GloNua collagen protein provide all the essential components to aid recovery per serving and all the necessary constituents to support collagen synthesis.

References

  • Baar K. (2017). Minimizing injury and maximizing return to play: Lessons from engineered ligaments. Sports Medicine, 47 (1), 5-11.

  • Raysmith BP & Drew MK. (2016). Performance success or failure is influenced by weeks lost to injury and illness in elite Australian track and field athletes: A 5-year prospective study. Journal of Science & Medicine in Sport, 19 (10), 778-783.

  • Baar K. (2019). Stress relaxation and targeted nutrition to treat patellar tendinopathy. International Journal of Sport Nutrition & Exercise Metabolism, 29, 453-457.

  • Close GL, Sale C, Baar K, &Bermon S. (2019).

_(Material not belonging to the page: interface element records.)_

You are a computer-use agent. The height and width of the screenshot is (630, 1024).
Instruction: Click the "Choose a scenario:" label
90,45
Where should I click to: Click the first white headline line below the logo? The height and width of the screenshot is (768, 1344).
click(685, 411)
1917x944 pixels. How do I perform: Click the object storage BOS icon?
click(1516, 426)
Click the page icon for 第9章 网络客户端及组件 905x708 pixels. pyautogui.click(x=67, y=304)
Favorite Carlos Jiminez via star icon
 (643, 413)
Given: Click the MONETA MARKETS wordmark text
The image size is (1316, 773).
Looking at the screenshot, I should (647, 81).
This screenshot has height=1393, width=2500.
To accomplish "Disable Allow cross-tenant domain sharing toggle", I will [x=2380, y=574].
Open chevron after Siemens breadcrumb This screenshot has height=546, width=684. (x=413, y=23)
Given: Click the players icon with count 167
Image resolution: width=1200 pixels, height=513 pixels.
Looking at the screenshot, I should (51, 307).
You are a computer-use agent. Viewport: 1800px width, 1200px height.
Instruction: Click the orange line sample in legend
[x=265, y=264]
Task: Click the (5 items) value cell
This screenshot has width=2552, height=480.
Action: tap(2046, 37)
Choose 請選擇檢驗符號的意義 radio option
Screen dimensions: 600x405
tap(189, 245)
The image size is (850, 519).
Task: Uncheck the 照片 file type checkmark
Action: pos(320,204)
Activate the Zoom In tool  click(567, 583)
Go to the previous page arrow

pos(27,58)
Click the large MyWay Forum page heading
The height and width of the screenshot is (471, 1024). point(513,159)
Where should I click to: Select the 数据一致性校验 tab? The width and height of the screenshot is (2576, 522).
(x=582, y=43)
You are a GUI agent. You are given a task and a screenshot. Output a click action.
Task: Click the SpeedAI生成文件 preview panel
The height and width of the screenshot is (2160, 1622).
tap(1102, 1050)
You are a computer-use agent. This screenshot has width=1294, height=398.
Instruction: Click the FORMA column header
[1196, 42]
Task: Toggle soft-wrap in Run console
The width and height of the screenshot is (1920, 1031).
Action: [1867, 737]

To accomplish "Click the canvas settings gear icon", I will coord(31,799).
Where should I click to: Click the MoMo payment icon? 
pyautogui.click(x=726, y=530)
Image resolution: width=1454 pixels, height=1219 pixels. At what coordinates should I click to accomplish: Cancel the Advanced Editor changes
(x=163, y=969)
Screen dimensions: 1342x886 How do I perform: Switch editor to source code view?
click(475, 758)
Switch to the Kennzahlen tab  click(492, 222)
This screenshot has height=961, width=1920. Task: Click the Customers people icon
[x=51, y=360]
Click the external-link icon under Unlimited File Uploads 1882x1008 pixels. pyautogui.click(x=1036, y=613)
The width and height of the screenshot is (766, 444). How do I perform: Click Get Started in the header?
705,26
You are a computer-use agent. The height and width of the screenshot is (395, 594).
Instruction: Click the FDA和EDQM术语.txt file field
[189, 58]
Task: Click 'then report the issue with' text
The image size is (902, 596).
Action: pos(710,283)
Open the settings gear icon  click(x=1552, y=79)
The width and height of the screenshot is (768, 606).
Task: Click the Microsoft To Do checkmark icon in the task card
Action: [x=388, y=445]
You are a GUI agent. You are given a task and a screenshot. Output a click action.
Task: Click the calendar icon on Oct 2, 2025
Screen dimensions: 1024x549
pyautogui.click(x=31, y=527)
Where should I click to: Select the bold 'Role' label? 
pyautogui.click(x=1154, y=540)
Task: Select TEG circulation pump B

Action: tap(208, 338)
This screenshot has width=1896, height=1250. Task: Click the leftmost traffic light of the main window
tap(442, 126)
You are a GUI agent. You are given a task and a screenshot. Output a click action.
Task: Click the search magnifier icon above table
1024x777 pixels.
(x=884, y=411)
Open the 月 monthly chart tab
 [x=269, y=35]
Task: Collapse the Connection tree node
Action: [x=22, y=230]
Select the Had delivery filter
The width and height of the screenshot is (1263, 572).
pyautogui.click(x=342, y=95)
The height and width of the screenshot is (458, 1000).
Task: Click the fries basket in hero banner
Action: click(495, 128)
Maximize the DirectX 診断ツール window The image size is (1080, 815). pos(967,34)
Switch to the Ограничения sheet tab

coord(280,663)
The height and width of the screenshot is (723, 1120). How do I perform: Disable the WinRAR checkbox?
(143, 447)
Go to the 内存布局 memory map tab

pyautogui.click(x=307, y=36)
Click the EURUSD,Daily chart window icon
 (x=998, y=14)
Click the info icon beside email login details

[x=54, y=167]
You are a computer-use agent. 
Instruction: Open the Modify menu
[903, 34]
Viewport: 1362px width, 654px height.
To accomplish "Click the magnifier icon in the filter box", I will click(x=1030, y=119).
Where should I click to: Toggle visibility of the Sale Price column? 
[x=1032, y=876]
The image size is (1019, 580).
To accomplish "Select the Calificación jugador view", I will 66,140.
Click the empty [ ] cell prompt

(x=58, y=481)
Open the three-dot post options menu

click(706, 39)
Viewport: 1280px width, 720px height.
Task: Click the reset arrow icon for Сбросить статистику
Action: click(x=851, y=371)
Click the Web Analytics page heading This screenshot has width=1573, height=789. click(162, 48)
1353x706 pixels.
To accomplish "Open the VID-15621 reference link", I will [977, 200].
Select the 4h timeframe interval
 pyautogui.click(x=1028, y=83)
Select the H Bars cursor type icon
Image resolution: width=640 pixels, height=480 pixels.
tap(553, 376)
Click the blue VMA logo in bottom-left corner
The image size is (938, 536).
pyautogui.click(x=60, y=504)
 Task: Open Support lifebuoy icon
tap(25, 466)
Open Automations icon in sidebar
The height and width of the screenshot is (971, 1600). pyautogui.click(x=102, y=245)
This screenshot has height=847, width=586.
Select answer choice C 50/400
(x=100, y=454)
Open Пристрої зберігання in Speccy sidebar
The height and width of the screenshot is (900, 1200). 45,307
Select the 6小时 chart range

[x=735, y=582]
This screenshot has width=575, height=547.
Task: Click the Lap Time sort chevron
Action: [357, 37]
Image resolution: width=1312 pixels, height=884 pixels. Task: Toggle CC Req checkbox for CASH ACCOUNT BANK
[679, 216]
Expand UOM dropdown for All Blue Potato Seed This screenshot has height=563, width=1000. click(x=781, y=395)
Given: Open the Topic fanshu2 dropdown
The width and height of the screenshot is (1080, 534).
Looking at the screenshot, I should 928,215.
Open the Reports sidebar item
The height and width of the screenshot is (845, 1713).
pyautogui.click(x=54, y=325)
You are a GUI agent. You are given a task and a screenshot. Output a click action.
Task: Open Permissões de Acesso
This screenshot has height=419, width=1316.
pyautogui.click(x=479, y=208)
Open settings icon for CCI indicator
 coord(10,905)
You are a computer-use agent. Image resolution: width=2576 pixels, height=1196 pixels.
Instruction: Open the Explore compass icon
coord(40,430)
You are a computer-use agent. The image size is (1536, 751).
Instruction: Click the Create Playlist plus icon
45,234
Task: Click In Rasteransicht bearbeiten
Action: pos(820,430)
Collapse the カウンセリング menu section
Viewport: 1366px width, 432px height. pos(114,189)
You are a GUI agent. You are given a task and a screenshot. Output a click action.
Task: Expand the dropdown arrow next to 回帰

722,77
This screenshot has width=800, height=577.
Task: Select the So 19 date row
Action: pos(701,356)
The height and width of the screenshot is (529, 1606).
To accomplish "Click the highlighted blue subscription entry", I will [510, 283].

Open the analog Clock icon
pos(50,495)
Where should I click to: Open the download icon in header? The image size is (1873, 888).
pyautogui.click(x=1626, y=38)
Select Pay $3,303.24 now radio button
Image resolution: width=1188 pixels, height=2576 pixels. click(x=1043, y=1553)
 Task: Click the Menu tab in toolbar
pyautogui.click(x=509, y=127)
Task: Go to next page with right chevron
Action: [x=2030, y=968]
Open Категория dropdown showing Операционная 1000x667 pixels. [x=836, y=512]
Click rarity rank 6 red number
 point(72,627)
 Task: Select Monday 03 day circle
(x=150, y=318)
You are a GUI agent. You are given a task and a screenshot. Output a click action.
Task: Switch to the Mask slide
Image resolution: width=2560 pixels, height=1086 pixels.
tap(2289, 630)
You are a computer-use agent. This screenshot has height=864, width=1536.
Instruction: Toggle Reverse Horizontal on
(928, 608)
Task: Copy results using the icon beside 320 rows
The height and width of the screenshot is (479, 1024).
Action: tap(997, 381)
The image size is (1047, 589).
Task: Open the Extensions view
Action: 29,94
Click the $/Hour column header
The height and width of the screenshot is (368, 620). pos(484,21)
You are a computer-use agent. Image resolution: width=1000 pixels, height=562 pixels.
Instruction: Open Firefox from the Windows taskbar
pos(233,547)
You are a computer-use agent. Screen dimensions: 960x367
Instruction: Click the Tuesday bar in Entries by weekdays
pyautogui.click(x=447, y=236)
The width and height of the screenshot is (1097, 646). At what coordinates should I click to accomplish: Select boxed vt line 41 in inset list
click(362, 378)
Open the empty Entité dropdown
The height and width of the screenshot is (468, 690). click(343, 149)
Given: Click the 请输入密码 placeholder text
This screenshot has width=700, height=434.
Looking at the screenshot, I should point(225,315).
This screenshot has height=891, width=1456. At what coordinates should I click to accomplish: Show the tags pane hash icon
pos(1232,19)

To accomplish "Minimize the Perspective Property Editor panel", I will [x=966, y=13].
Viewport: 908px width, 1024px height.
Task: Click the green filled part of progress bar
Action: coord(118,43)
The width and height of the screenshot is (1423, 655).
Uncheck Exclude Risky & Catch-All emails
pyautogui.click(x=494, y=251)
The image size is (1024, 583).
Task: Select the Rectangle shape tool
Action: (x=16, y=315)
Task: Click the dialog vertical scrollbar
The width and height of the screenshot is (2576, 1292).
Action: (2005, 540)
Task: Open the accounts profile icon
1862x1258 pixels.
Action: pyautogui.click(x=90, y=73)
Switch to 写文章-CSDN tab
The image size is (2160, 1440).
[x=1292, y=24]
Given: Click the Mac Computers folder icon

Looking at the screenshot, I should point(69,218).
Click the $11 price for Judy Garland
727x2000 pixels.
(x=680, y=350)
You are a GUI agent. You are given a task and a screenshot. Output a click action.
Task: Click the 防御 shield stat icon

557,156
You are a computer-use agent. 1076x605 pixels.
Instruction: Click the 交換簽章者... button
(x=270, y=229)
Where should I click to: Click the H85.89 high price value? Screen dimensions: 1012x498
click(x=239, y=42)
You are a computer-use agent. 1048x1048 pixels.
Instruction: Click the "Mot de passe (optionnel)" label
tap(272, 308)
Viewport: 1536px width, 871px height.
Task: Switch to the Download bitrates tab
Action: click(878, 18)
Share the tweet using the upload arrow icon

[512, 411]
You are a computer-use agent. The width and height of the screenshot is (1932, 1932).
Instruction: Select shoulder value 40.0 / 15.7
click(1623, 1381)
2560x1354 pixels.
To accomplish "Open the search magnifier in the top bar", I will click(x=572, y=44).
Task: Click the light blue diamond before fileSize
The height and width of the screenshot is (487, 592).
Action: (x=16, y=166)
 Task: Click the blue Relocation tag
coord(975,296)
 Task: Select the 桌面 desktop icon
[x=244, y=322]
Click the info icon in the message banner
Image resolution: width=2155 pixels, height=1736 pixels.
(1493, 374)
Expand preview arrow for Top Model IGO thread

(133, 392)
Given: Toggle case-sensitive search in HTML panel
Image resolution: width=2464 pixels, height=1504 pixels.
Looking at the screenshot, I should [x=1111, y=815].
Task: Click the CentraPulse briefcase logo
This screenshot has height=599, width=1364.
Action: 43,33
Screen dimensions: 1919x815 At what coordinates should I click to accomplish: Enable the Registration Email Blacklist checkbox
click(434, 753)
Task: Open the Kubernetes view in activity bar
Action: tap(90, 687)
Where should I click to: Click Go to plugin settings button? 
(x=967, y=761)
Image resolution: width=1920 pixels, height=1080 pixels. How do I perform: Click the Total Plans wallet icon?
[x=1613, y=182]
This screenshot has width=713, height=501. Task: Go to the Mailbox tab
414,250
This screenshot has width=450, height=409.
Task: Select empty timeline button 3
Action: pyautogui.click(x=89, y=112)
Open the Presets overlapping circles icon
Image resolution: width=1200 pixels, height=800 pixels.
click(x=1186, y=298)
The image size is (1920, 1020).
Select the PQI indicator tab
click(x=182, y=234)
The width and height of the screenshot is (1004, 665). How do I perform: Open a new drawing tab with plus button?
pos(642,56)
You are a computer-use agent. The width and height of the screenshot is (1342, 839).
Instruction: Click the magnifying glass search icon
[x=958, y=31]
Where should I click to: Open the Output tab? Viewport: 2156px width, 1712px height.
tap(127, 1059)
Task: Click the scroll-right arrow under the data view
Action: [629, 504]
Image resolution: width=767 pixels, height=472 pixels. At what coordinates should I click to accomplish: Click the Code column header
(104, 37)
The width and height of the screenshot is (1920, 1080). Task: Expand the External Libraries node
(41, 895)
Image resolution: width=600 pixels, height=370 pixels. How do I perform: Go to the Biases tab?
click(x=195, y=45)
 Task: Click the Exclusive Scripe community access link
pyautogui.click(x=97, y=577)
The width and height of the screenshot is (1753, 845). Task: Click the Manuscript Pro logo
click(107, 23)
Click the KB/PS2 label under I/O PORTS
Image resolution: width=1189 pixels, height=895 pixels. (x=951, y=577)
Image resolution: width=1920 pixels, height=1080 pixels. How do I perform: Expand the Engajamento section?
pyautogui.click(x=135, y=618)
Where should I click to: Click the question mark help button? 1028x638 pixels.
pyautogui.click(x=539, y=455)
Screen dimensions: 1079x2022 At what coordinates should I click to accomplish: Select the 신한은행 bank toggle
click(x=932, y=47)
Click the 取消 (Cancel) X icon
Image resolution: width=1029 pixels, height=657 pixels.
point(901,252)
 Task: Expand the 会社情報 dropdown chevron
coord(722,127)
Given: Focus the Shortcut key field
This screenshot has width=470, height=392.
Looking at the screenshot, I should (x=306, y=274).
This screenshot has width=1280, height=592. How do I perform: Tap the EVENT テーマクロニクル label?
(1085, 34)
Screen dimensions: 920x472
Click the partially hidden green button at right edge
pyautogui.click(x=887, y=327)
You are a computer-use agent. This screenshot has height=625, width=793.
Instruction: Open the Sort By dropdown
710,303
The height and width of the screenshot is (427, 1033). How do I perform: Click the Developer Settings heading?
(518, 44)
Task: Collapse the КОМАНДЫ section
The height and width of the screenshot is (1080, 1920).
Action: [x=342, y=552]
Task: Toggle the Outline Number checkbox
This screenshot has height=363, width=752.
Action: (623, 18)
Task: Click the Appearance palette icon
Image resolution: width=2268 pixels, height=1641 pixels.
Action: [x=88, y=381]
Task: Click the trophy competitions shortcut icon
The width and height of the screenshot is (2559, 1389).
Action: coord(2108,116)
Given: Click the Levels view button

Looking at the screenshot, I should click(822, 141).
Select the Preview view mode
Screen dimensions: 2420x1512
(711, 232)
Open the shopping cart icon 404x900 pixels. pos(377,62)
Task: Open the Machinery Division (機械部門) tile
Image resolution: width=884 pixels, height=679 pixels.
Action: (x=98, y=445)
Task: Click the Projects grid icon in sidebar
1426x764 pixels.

Nutrition for the prevention and treatment of injuries in track and field athletes. International journal of sport nutrition and exercise metabolism29 (2), 189-197.

  • Shaw G, Lee-Barthel A, Ross MLR, Wang B & Baar K. (2017). Vitamin C enriched gelatin supplementation before intermittent activity augments collagen synthesis. American Journal of Clinical Nutrition, 105 (1), 136-143.

  • Lis DM & Baar K. (2019). Effects of different vitamin C enriched collaged derivatives on collagen synthesis. International Journal of Sport Nutrition & Exercise Metabolism, 29, 526-531.

  • Shaw G, Serpell B, & Baar K. (2019). Rehabilitation and nutrition protocols for optimising return to play from traditional ACL reconstruction in elite rugby union players: A case study. Journal of sports sciences, 1-10.

  • Clark KL, Sebastianelli W, Flechsenhar KR, Aukermann DF, Meza F, Millard RL et al. 24-Week study on the use of collagen hydrolysate as a dietary supplement in athletes with activity-related joint pain. Current medical research and opinion, 24(5), 1485-1496.